It is one thing for an individual to believe in the existence of fairies. It is quite another for an entire political party to legislate based on ideas just as fanciful. Yet, we are seeing it even now.

The Constitution II

Unlike most nation-states, what makes Americans a unique national entity, what provides our identity is not ethnicity, or language, certainly not religion. What makes an American, well, an American is that remarkable document that created our current form of governing structure, both reflects the changes of the past two centuries as well has helped effect some of those same changes, and remains, despite all the criticisms and claims to the contrary, the living, breathing heart of this country.

Our military does not make us free, the Constitution does. Our police do not keep us safe, the Constitution does. Our industrial might, our technological superiority, our vast entertainment industry do not make us the envy of the world, the Constitution does. Our collective acquiescence to any particular economic practice does not provide opportunity, our Constitution does.

+++

▶ Tasks and exercises:
**a.** Reproduce the passage on the Constitution word for word, everything from "It is one thing" down to "it even now.".
**b.** Answer these questions from the passage on the Constitution:
(i) Which three things does the passage say do not provide American identity?
(ii) According to the passage, what keeps Americans safe, rather than the police?
(iii) What does the opening paragraph say an entire political party does?
The records that follow the passage come from a separate source.

▶ Stored rows:

+++

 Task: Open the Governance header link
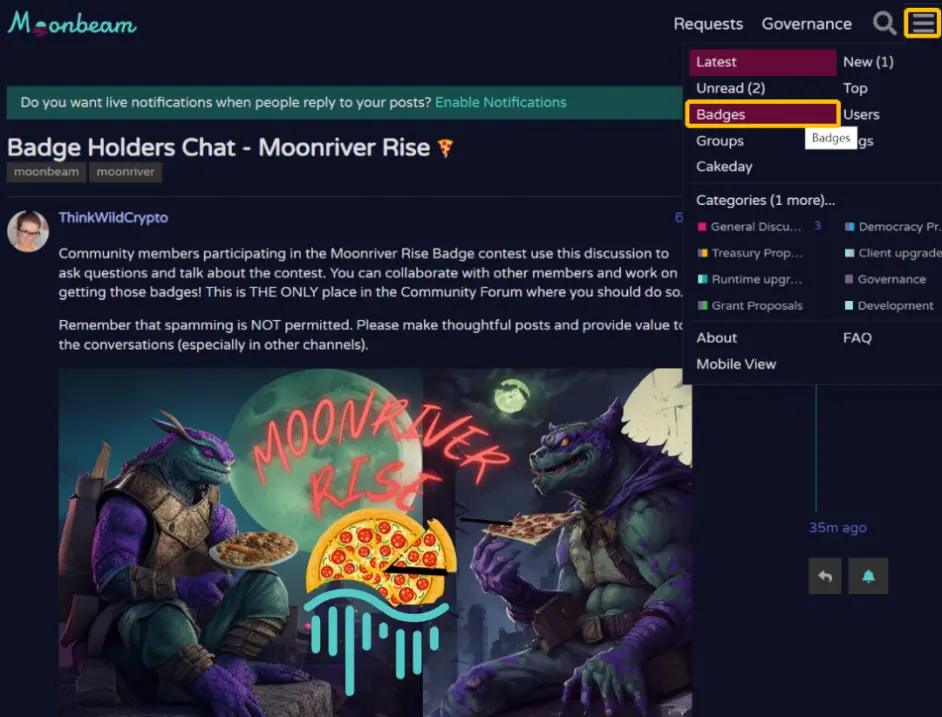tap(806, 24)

+++

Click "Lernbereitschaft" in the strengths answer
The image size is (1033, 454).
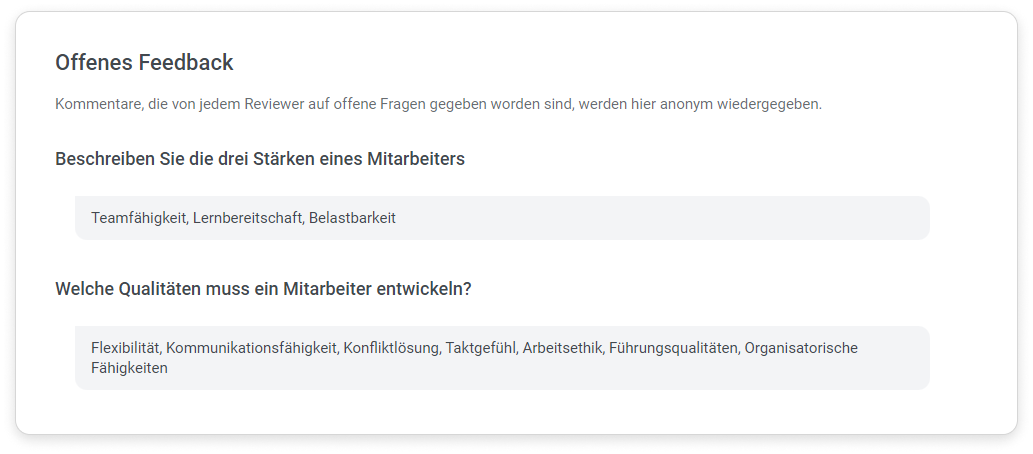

+++

▶ Completed exercise:
**a.**
It is one thing for an individual to believe in the existence of fairies. It is quite another for an entire political party to legislate based on ideas just as fanciful. Yet, we are seeing it even now.

**b.**
(i) Ethnicity, language, and religion.
(ii) The Constitution.
(iii) It legislates based on ideas as fanciful as a belief in fairies.